### Your objective
Reproduce the rows below word for word, starting at the first row and ending at the row that contains "Figurilla madera/sisal (213, 1824)".

▼

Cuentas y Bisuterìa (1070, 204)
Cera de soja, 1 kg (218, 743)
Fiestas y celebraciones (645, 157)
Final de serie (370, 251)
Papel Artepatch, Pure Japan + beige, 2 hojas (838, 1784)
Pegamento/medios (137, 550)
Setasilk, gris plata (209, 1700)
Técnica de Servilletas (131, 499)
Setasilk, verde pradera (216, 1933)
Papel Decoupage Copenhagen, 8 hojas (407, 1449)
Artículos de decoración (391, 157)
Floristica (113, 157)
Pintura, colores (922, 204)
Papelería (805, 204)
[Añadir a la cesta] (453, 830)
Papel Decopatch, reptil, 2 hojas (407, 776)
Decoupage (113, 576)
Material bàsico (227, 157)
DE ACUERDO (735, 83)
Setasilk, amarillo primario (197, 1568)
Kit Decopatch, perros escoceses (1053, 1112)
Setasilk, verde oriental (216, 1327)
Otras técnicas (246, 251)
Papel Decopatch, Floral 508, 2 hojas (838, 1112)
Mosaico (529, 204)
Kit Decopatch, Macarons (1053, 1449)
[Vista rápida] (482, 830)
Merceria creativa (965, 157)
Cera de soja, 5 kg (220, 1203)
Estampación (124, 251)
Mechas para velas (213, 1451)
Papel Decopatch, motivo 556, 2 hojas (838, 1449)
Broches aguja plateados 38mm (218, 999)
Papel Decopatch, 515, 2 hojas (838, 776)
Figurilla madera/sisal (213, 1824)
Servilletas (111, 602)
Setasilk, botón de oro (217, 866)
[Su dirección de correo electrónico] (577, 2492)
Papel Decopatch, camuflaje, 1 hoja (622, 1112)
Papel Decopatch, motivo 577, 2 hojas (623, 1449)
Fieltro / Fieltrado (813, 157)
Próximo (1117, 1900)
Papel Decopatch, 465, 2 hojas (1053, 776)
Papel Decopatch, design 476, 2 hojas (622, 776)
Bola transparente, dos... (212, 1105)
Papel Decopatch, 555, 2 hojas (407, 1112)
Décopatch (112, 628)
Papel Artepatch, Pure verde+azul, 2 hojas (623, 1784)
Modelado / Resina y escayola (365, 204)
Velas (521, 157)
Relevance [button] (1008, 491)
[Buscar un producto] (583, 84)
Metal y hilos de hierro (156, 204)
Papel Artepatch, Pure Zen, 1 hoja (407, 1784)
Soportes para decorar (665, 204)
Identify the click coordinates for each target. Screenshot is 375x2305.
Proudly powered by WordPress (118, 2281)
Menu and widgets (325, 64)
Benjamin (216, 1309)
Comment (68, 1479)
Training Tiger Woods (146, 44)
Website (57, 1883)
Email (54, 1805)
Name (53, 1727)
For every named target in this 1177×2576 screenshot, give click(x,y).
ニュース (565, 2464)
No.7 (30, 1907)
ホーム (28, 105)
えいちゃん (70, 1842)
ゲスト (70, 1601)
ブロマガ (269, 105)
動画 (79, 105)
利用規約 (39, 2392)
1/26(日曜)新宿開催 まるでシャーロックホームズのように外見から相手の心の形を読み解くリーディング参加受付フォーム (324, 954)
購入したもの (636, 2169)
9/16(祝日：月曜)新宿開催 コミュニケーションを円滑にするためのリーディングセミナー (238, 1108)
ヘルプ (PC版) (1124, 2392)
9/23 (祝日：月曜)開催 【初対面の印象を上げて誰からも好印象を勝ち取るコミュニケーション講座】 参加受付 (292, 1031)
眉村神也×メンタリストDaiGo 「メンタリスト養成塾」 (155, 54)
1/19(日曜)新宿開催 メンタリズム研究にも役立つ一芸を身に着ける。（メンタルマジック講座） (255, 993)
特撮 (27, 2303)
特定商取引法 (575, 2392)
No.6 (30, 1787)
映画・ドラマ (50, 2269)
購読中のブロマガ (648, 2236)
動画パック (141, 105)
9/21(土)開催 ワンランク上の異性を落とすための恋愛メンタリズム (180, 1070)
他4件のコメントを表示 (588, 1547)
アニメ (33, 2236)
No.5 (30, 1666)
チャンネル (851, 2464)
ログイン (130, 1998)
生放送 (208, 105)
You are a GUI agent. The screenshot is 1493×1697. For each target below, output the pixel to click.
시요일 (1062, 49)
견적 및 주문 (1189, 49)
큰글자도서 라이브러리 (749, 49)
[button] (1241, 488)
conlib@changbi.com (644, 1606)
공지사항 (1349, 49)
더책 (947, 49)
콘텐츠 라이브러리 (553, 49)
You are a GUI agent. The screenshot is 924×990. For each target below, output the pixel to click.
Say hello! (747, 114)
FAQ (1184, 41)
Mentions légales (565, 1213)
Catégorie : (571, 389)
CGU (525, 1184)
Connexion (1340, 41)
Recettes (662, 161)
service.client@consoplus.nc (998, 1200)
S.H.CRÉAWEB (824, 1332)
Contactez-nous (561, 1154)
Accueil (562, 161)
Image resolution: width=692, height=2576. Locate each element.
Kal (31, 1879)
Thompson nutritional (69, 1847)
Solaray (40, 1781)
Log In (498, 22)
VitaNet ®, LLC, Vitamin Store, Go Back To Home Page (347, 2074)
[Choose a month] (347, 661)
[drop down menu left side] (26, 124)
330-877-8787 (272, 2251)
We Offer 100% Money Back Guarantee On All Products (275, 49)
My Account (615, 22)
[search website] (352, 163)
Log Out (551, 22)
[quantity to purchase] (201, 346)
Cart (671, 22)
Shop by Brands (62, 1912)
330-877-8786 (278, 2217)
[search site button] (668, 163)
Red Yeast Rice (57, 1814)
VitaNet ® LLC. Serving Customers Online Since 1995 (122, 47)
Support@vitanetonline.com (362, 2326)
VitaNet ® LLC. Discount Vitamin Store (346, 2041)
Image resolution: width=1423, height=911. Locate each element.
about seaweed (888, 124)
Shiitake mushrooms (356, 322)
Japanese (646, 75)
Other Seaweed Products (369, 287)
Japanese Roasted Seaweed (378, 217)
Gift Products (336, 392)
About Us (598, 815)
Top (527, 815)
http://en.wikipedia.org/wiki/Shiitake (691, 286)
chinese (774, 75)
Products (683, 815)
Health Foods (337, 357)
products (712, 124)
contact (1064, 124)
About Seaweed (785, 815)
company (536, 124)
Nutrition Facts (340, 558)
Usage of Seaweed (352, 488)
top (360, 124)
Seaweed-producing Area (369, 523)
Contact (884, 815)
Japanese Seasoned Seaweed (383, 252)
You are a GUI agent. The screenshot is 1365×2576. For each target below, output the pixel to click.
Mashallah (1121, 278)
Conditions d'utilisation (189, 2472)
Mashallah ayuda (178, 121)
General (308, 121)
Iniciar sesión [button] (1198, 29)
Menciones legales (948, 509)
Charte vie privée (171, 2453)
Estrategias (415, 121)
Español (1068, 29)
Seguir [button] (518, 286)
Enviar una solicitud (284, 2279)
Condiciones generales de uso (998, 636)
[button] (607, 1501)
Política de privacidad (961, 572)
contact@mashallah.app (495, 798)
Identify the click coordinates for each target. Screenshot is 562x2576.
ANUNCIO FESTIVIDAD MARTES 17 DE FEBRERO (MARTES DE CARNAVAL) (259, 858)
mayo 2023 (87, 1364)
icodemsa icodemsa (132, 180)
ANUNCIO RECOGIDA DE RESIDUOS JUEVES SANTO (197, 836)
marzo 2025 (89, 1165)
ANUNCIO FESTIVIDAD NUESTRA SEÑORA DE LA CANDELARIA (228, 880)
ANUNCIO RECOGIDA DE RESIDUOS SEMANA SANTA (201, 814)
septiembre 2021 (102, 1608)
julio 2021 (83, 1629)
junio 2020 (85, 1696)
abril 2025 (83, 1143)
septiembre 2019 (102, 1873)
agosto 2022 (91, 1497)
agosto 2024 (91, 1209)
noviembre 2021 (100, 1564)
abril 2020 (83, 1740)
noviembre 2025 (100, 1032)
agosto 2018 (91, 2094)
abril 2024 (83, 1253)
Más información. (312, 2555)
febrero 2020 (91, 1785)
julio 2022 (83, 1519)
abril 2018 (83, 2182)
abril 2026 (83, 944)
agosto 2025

▲

### Reply
Cuentas y Bisuterìa (1070, 204)
Cera de soja, 1 kg (218, 743)
Fiestas y celebraciones (645, 157)
Final de serie (370, 251)
Papel Artepatch, Pure Japan + beige, 2 hojas (838, 1784)
Pegamento/medios (137, 550)
Setasilk, gris plata (209, 1700)
Técnica de Servilletas (131, 499)
Setasilk, verde pradera (216, 1933)
Papel Decoupage Copenhagen, 8 hojas (407, 1449)
Artículos de decoración (391, 157)
Floristica (113, 157)
Pintura, colores (922, 204)
Papelería (805, 204)
[Añadir a la cesta] (453, 830)
Papel Decopatch, reptil, 2 hojas (407, 776)
Decoupage (113, 576)
Material bàsico (227, 157)
DE ACUERDO (735, 83)
Setasilk, amarillo primario (197, 1568)
Kit Decopatch, perros escoceses (1053, 1112)
Setasilk, verde oriental (216, 1327)
Otras técnicas (246, 251)
Papel Decopatch, Floral 508, 2 hojas (838, 1112)
Mosaico (529, 204)
Kit Decopatch, Macarons (1053, 1449)
[Vista rápida] (482, 830)
Merceria creativa (965, 157)
Cera de soja, 5 kg (220, 1203)
Estampación (124, 251)
Mechas para velas (213, 1451)
Papel Decopatch, motivo 556, 2 hojas (838, 1449)
Broches aguja plateados 38mm (218, 999)
Papel Decopatch, 515, 2 hojas (838, 776)
Figurilla madera/sisal (213, 1824)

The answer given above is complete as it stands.